「…よし、ほな仕事しよか」

また、いつもみたいに俺に向ける顔は、やっぱり木本くんに向けるそれよりも優しい。
それが、まだ関係性が浅い証拠だった。


「うん」

一ヶ月なんかで埋められるわけでもないから
俺もまたいつもみたいに、田島くんが言うほんまの笑顔なんかじゃない笑顔で笑った。

また、静かになった教室に、紙が擦れる音が続く。

絶対、この量が1日で終わらないって気がついたのは、外がまだ明るいけど、日が傾いてきた気配がする18時半だった。
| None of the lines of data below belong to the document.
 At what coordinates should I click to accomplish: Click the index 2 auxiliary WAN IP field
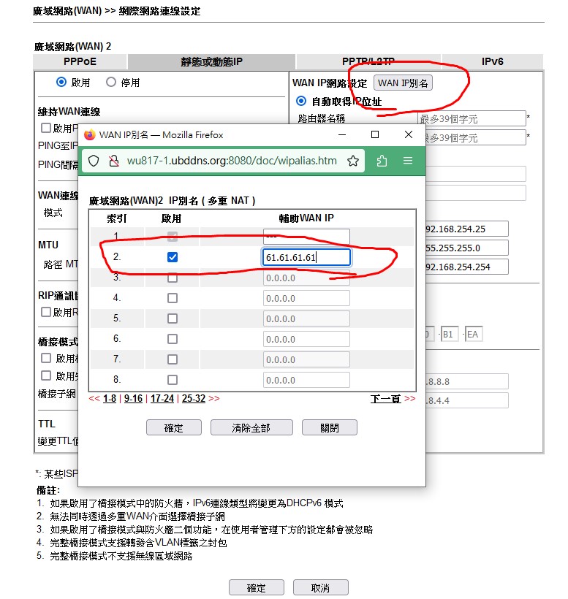306,257
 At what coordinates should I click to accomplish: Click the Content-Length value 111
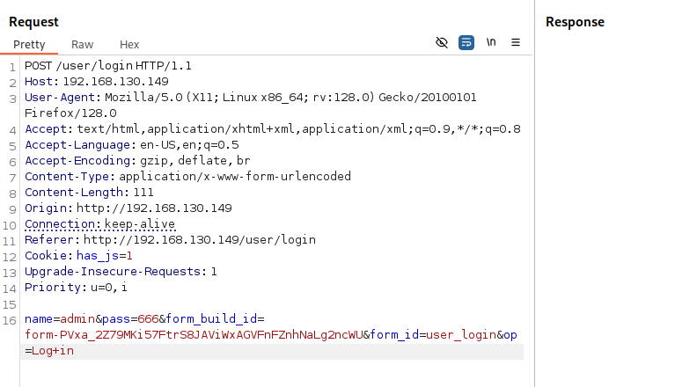[x=142, y=193]
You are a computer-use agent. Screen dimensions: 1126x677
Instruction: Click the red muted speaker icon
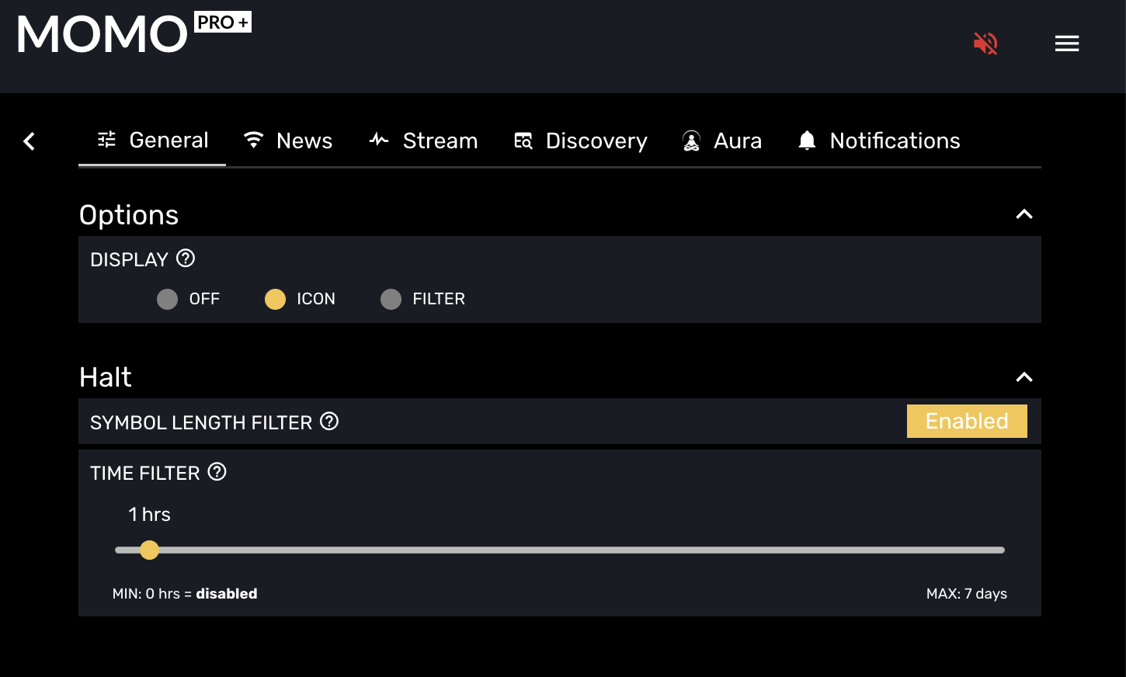[985, 43]
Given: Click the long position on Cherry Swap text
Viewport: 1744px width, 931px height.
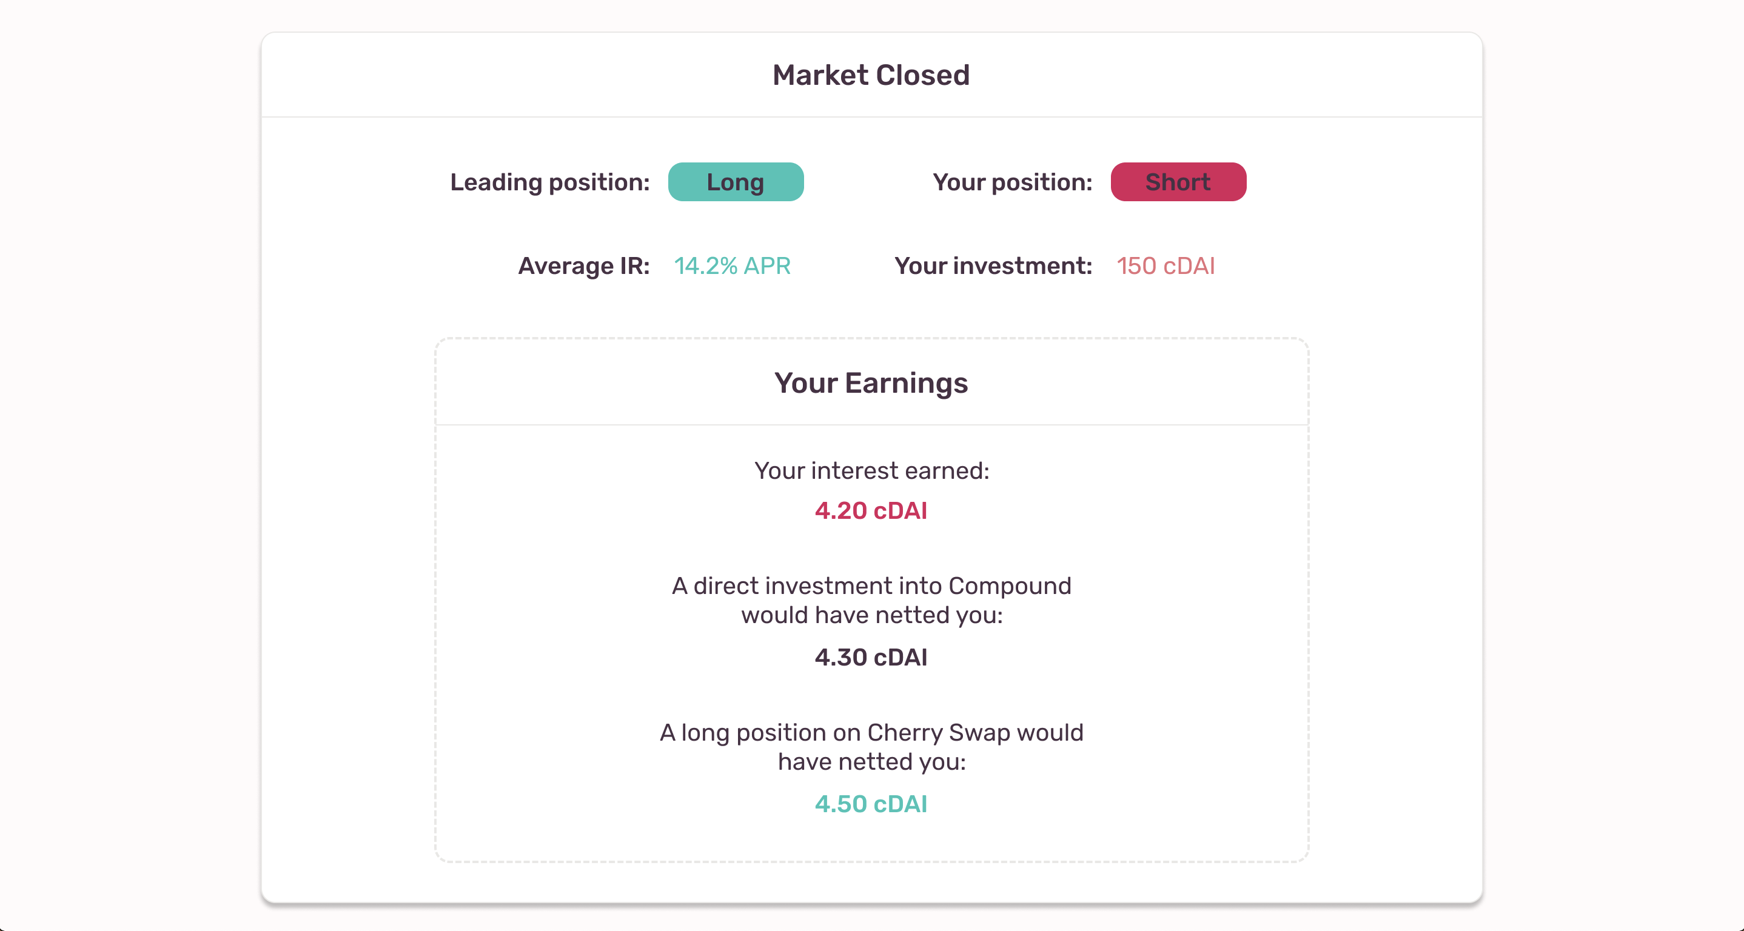Looking at the screenshot, I should 871,732.
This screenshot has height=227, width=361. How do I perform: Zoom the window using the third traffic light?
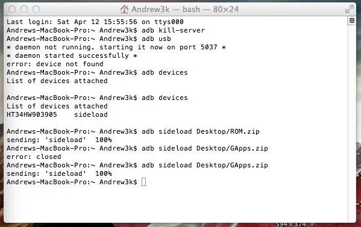(x=36, y=10)
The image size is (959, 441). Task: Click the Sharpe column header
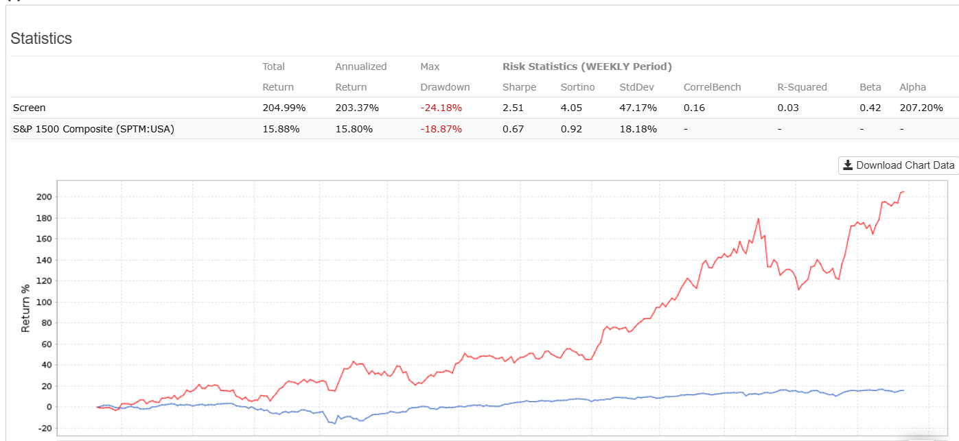point(520,87)
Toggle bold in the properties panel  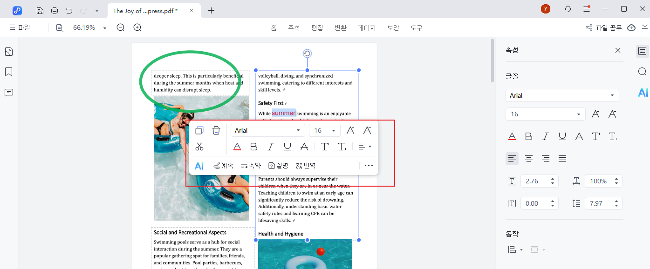[529, 136]
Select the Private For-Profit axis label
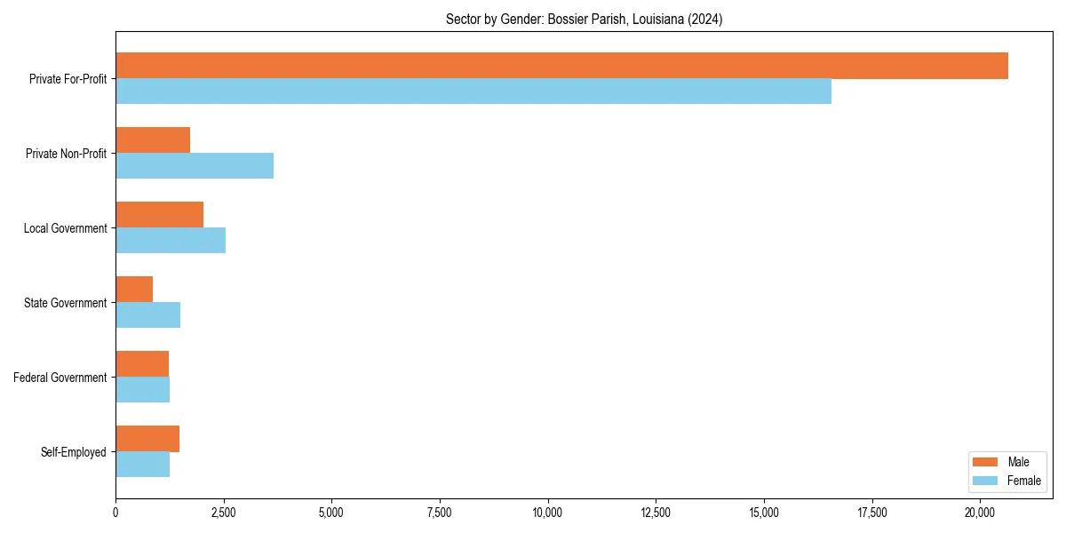 (x=68, y=79)
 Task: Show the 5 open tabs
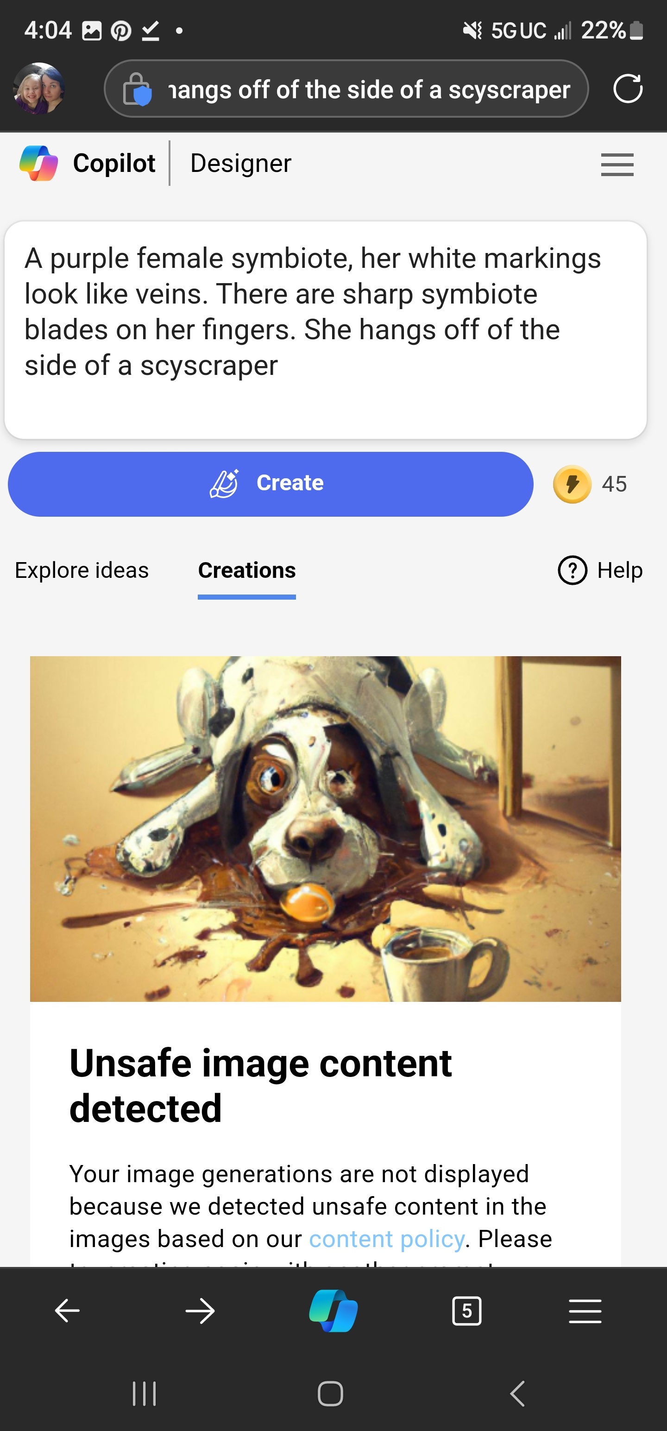tap(467, 1311)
「あ~あ、俺が先生に呼ばれんかったら作業終わってたのにな」

「いや、多分無理だったよ」

「残り、どうする?いつやる?」

「うーん、明後日とか?1回、作業について忘れたい。トラウマになるわ」

永遠に終わりが来ないんじゃないかと思った作業も2/3は終わった。途中からロボになって、感情を失って手だけが動く感覚があった。一旦仕事から離れたい。

「俺ももう止めたい。今日はもう帰ろ」


二人して、伸びをした。

グラウンドからはまだまだ運動部の掛け声と、どこかの教室からトランペットやトロンボーンの二重奏が響いていた。


「ジュースじゃんけん、するで」

伸びをして立ち上がった田島くんは、右の握りこぶしを俺に突き出す。

「俺がそろそろ勝つ」

「ほな俺チョキ出すわ」

「じゃあ俺はグー出す」


じゃんけん、と掛け声までの心理戦すらお決まりになるほど、俺たちは楽しんでこの恒例行事に取り組んでいた。

「ガッ!負けた!」

「よっしゃ!今日はアイスココアね」

田島くんがパー、俺がチョキ、と全く宣言と違う手を出して決まった今日の試合、俺の勝ちだった。

「うぃー。俺はコーヒー」

自動販売機に渋々向かう田島くんの後ろをニヤニヤとしながらついていくのも、日によって、二人の立場が入れ替わることもあるけど、お決まりだった。